A Comprehensive Review on Graph-Based Anomaly Detection: Approaches for Intrusion Detection

Intrusion Detection Systems (IDSs) have evolved to safeguard networks and systems from cyber attacks. Anomaly-based Intrusion Detection Systems (A-IDS) have been commonly employed to detect known and unknown anomalies. However, conventional anomaly detection approaches encounter substantial challenges when dealing with large-scale and heterogeneous data sources. These challenges include high False Positive Rates (FPRs), imbalanced data behavior, complex data handling, resource constraints, limited interpretability, and difficulties with encrypted networks.
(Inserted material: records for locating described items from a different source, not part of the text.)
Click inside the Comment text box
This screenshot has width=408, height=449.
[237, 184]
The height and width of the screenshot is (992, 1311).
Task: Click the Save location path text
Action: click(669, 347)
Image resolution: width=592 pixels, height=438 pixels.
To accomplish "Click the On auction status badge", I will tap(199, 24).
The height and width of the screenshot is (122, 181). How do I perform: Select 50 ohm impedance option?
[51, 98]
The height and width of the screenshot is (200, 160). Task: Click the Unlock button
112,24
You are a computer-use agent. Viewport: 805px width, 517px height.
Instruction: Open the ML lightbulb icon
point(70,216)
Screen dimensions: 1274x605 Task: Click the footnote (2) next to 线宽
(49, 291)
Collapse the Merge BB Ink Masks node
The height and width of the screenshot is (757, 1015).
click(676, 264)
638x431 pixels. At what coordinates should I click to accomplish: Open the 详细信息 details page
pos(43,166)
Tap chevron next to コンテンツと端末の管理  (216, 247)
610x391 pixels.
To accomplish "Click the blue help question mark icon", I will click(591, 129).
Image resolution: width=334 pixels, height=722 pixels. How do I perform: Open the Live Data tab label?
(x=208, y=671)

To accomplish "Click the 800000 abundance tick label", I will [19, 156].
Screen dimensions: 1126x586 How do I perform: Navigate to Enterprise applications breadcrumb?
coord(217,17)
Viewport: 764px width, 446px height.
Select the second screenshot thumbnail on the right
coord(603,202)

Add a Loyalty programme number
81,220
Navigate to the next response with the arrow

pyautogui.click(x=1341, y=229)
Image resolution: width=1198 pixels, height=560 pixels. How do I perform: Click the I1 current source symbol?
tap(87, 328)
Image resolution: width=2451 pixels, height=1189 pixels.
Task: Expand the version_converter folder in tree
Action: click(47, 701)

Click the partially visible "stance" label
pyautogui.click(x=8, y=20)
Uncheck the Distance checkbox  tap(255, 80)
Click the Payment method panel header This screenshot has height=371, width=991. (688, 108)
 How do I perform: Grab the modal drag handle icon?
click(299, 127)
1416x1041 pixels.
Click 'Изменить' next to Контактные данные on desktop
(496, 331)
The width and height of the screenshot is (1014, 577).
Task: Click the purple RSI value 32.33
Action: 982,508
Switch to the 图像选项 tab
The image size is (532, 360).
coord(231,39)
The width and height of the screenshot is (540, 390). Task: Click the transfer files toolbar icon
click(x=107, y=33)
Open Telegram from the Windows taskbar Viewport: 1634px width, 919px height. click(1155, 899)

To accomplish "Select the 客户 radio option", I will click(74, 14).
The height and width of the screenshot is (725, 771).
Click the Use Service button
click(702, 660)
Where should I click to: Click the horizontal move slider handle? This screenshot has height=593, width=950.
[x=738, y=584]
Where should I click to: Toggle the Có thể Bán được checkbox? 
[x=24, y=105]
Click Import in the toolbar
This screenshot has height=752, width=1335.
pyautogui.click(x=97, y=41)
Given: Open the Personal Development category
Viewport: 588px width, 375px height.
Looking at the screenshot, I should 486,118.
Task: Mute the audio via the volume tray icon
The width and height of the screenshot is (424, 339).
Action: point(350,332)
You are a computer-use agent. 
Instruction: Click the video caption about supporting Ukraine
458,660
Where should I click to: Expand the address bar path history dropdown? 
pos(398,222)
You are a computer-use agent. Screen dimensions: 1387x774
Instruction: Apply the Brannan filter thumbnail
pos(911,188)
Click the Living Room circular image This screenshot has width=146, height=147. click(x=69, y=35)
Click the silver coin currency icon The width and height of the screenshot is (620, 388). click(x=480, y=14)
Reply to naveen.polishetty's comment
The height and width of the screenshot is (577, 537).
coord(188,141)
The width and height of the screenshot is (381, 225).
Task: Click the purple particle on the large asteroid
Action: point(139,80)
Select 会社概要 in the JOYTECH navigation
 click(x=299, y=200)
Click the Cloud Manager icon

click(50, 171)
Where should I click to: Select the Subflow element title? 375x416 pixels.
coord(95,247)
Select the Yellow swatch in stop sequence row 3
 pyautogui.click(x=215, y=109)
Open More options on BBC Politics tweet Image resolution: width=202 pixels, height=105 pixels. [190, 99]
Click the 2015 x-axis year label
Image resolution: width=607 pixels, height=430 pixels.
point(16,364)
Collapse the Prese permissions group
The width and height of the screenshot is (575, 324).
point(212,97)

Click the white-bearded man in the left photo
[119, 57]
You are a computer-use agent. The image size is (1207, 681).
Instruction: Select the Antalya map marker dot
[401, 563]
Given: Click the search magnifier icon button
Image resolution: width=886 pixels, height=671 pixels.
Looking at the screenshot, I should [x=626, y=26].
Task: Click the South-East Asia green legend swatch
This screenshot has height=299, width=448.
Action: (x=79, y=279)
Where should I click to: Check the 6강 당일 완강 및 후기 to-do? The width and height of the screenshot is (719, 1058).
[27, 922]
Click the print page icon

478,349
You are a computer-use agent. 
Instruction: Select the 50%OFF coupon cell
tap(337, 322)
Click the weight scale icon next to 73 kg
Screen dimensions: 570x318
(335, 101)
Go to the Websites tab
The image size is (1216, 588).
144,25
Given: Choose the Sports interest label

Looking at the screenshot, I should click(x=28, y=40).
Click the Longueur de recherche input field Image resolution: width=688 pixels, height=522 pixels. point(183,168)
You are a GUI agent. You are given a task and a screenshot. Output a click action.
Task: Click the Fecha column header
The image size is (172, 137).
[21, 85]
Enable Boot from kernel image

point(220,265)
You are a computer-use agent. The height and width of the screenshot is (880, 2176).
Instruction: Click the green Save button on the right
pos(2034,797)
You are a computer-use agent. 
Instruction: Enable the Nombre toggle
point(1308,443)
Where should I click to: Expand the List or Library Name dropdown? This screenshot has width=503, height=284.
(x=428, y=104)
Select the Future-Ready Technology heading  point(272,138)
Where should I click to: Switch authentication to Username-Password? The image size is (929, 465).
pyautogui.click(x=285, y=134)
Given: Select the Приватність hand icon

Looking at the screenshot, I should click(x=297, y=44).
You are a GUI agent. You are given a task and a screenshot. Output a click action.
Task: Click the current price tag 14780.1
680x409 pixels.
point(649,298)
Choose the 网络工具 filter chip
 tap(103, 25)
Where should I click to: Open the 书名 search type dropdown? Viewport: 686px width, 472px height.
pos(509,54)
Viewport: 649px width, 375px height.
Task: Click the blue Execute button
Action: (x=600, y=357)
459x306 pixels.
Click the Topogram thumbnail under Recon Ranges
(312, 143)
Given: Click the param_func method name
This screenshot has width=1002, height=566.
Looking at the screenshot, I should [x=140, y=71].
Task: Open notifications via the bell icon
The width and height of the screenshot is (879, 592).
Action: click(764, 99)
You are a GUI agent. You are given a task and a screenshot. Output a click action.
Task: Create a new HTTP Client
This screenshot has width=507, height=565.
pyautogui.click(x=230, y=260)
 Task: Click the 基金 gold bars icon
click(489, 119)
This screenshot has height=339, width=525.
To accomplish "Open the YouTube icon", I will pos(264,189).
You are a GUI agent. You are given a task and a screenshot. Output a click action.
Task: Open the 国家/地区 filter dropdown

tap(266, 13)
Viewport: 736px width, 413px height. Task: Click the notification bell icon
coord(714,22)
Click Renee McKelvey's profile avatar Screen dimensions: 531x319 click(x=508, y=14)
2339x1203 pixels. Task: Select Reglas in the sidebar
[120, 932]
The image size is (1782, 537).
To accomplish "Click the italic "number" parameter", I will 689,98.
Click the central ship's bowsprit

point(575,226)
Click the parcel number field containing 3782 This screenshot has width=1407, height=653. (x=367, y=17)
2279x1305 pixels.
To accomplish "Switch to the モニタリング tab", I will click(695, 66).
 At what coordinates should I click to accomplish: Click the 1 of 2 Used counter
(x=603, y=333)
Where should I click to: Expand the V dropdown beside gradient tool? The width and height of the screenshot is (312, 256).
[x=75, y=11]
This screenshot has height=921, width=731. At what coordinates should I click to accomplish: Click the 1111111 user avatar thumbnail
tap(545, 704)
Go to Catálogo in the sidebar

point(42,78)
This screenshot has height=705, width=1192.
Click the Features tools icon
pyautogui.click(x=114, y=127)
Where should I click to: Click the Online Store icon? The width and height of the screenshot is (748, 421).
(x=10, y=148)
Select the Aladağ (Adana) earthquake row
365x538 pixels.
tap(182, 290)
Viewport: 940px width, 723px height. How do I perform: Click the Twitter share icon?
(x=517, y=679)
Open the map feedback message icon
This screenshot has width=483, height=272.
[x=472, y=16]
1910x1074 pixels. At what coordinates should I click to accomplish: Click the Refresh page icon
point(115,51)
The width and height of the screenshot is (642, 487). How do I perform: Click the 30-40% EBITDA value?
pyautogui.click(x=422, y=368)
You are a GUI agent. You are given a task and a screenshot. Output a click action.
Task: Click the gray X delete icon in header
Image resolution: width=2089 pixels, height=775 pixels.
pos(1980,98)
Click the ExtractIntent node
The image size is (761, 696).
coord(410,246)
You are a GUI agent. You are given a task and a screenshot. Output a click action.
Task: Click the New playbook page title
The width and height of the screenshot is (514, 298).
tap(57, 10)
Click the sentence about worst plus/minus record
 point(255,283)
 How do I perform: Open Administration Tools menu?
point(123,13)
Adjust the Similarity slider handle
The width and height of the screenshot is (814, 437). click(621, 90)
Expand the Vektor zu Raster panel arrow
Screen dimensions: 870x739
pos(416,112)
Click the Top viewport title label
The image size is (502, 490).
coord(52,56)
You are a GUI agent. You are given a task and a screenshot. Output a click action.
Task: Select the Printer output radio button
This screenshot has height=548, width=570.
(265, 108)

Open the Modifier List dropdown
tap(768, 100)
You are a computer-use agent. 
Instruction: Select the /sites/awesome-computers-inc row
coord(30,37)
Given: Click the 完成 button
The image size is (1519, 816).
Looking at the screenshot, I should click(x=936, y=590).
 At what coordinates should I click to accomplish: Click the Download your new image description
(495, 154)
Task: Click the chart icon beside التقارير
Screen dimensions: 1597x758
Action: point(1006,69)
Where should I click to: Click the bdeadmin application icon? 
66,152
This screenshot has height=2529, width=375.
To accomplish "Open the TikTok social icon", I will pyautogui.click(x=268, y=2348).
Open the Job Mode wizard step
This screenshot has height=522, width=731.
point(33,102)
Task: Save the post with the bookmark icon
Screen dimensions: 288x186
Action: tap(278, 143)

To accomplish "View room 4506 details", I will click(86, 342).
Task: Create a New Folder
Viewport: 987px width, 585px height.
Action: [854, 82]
This survey reviews 60 technical papers (2019–2025) on graph-based anomaly detection (GBAD) approaches, highlighting their ability to address these challenges by utilizing the inherent structure of graphs to capture and analyze network connectivity patterns. Our analysis reveals that 32 studies (53%) employ two-stage methods while 28 (47%) use end-to-end approaches. Among the end-to-end methods, GNN-based techniques dominate, accounting for 18 of the 28 papers. We present a phased graph-based anomaly detection methodology for intrusion detection. This includes phases of data capturing, graph construction, graph pre-processing, anomaly detection, and post-detection analysis. Furthermore, we examine the evaluation methods and datasets employed in GBAD research and provide an analysis of the types of attacks identified by these methods. The most utilized datasets include CICIDS, UNSW-NB15, and DARPA, while precision, recall, and F1-score are employed in over 85% of studies. Lastly, we outline the key challenges and future directions that require significant research efforts in this area, and we offer some recommendations to address them.